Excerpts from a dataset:

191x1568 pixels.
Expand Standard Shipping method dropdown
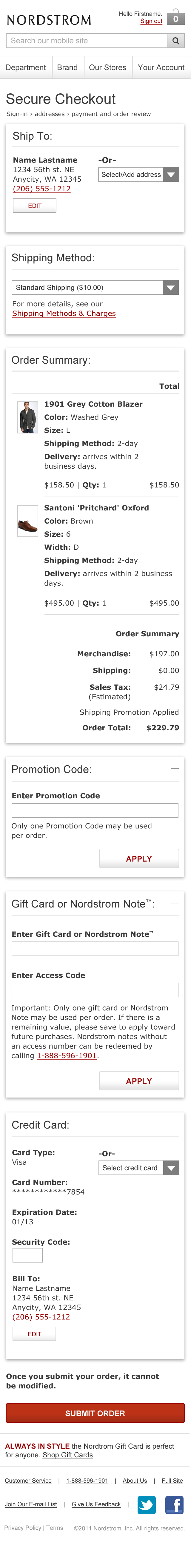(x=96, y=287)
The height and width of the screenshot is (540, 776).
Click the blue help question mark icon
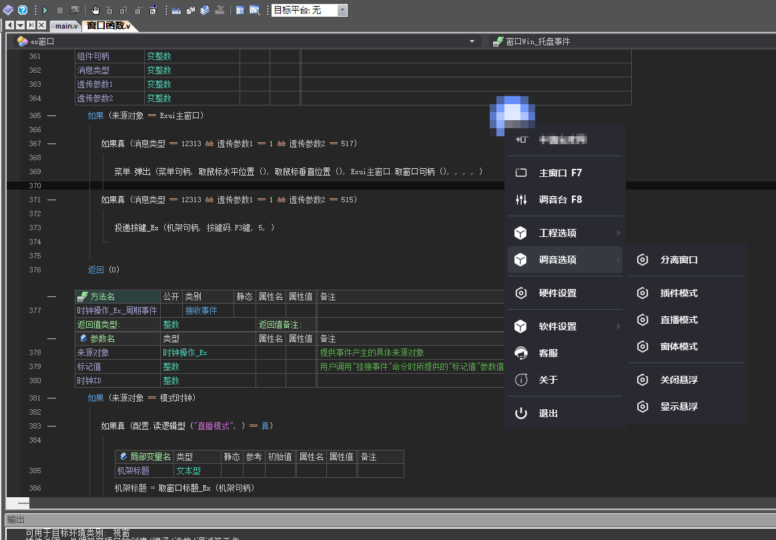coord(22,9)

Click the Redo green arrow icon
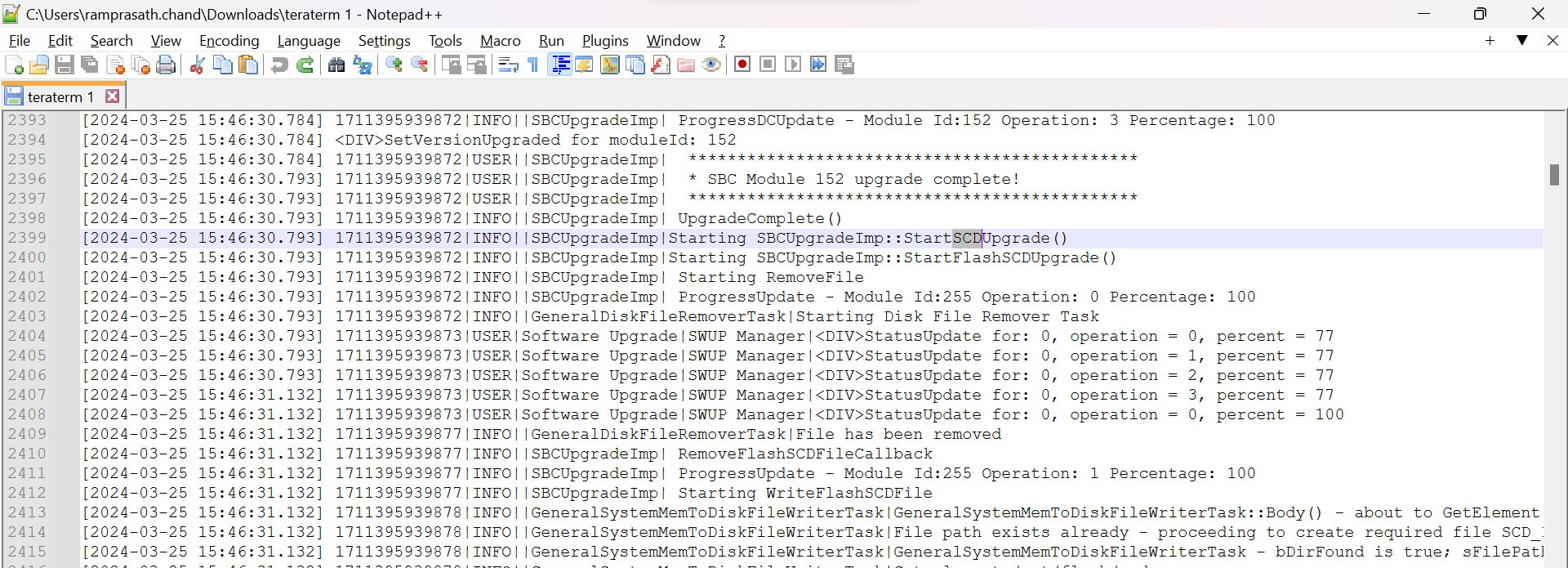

• WORK INSTRUCTIONS
Your copy should hold exactly the lines from the one with "Click the blue help question mark icon" through the final line of the records, both ends included, and no pictures.

• ANSWER AREA
Click the blue help question mark icon
coord(22,9)

Click the Redo green arrow icon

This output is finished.